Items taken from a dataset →
_ _ _

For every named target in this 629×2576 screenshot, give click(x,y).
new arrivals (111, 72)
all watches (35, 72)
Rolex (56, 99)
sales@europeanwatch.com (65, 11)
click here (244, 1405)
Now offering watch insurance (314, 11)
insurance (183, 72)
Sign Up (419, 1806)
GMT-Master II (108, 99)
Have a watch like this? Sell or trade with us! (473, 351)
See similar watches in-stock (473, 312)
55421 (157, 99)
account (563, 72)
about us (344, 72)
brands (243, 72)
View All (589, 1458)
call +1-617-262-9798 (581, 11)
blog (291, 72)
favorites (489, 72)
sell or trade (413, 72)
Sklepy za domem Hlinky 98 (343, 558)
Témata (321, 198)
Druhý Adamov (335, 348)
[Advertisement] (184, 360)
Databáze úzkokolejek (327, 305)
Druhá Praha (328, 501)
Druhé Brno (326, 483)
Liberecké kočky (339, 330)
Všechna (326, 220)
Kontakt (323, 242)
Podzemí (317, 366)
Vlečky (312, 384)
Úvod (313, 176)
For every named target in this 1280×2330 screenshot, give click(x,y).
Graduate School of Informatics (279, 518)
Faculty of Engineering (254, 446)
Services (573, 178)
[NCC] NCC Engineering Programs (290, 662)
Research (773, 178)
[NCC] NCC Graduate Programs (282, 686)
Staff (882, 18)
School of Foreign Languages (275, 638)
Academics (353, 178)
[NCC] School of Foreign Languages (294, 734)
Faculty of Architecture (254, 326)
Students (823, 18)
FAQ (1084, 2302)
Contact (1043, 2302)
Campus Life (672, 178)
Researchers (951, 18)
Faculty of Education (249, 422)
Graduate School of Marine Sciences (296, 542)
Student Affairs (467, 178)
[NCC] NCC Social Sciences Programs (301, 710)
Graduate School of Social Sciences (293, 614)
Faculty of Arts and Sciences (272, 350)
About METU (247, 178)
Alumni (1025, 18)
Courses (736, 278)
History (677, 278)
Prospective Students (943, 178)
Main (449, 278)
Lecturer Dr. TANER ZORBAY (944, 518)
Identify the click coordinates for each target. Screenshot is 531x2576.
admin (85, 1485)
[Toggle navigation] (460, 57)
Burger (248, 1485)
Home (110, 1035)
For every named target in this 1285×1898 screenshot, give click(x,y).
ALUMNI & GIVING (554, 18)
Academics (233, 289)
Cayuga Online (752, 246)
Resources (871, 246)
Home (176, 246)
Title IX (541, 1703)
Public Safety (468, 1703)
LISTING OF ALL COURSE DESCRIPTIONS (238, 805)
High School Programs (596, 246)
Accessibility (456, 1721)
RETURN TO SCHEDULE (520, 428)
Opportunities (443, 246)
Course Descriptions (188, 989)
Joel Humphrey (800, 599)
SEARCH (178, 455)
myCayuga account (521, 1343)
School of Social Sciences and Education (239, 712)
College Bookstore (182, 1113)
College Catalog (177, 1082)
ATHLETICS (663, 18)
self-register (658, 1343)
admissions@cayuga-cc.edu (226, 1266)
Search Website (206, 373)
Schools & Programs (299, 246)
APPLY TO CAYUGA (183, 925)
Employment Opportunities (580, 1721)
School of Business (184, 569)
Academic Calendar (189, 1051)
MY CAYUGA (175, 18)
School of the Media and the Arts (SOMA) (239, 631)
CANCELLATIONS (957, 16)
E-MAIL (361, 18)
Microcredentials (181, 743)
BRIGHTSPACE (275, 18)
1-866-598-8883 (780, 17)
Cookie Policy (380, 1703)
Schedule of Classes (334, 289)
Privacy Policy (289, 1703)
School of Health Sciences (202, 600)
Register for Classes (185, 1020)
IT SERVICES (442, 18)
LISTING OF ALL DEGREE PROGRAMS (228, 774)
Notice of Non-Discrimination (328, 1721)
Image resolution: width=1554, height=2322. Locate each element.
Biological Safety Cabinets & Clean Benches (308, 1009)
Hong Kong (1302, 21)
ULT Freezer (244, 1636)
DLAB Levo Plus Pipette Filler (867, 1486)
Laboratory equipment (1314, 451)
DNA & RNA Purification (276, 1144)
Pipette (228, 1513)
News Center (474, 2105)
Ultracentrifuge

_ _ _

Set exercise → Copy out all of the lines above without changing anything.

The response →
For every named target in this 629×2576 screenshot, give click(x,y).
new arrivals (111, 72)
all watches (35, 72)
Rolex (56, 99)
sales@europeanwatch.com (65, 11)
click here (244, 1405)
Now offering watch insurance (314, 11)
insurance (183, 72)
Sign Up (419, 1806)
GMT-Master II (108, 99)
Have a watch like this? Sell or trade with us! (473, 351)
See similar watches in-stock (473, 312)
55421 (157, 99)
account (563, 72)
about us (344, 72)
brands (243, 72)
View All (589, 1458)
call +1-617-262-9798 (581, 11)
blog (291, 72)
favorites (489, 72)
sell or trade (413, 72)
Sklepy za domem Hlinky 98 (343, 558)
Témata (321, 198)
Druhý Adamov (335, 348)
[Advertisement] (184, 360)
Databáze úzkokolejek (327, 305)
Druhá Praha (328, 501)
Druhé Brno (326, 483)
Liberecké kočky (339, 330)
Všechna (326, 220)
Kontakt (323, 242)
Podzemí (317, 366)
Vlečky (312, 384)
Úvod (313, 176)
For every named target in this 1280×2330 screenshot, give click(x,y).
Graduate School of Informatics (279, 518)
Faculty of Engineering (254, 446)
Services (573, 178)
[NCC] NCC Engineering Programs (290, 662)
Research (773, 178)
[NCC] NCC Graduate Programs (282, 686)
Staff (882, 18)
School of Foreign Languages (275, 638)
Academics (353, 178)
[NCC] School of Foreign Languages (294, 734)
Faculty of Architecture (254, 326)
Students (823, 18)
FAQ (1084, 2302)
Contact (1043, 2302)
Campus Life (672, 178)
Researchers (951, 18)
Faculty of Education (249, 422)
Graduate School of Marine Sciences (296, 542)
Student Affairs (467, 178)
[NCC] NCC Social Sciences Programs (301, 710)
Graduate School of Social Sciences (293, 614)
Faculty of Arts and Sciences (272, 350)
About METU (247, 178)
Alumni (1025, 18)
Courses (736, 278)
History (677, 278)
Prospective Students (943, 178)
Main (449, 278)
Lecturer Dr. TANER ZORBAY (944, 518)
Identify the click coordinates for each target. Screenshot is 531x2576.
admin (85, 1485)
[Toggle navigation] (460, 57)
Burger (248, 1485)
Home (110, 1035)
For every named target in this 1285×1898 screenshot, give click(x,y).
ALUMNI & GIVING (554, 18)
Academics (233, 289)
Cayuga Online (752, 246)
Resources (871, 246)
Home (176, 246)
Title IX (541, 1703)
Public Safety (468, 1703)
LISTING OF ALL COURSE DESCRIPTIONS (238, 805)
High School Programs (596, 246)
Accessibility (456, 1721)
RETURN TO SCHEDULE (520, 428)
Opportunities (443, 246)
Course Descriptions (188, 989)
Joel Humphrey (800, 599)
SEARCH (178, 455)
myCayuga account (521, 1343)
School of Social Sciences and Education (239, 712)
College Bookstore (182, 1113)
College Catalog (177, 1082)
ATHLETICS (663, 18)
self-register (658, 1343)
admissions@cayuga-cc.edu (226, 1266)
Search Website (206, 373)
Schools & Programs (299, 246)
APPLY TO CAYUGA (183, 925)
Employment Opportunities (580, 1721)
School of Business (184, 569)
Academic Calendar (189, 1051)
MY CAYUGA (175, 18)
School of the Media and the Arts (SOMA) (239, 631)
CANCELLATIONS (957, 16)
E-MAIL (361, 18)
Microcredentials (181, 743)
BRIGHTSPACE (275, 18)
1-866-598-8883 (780, 17)
Cookie Policy (380, 1703)
Schedule of Classes (334, 289)
Privacy Policy (289, 1703)
School of Health Sciences (202, 600)
Register for Classes (185, 1020)
IT SERVICES (442, 18)
LISTING OF ALL DEGREE PROGRAMS (228, 774)
Notice of Non-Discrimination (328, 1721)
Image resolution: width=1554, height=2322. Locate each element.
Biological Safety Cabinets & Clean Benches (308, 1009)
Hong Kong (1302, 21)
ULT Freezer (244, 1636)
DLAB Levo Plus Pipette Filler (867, 1486)
Laboratory equipment (1314, 451)
DNA & RNA Purification (276, 1144)
Pipette (228, 1513)
News Center (474, 2105)
Ultracentrifuge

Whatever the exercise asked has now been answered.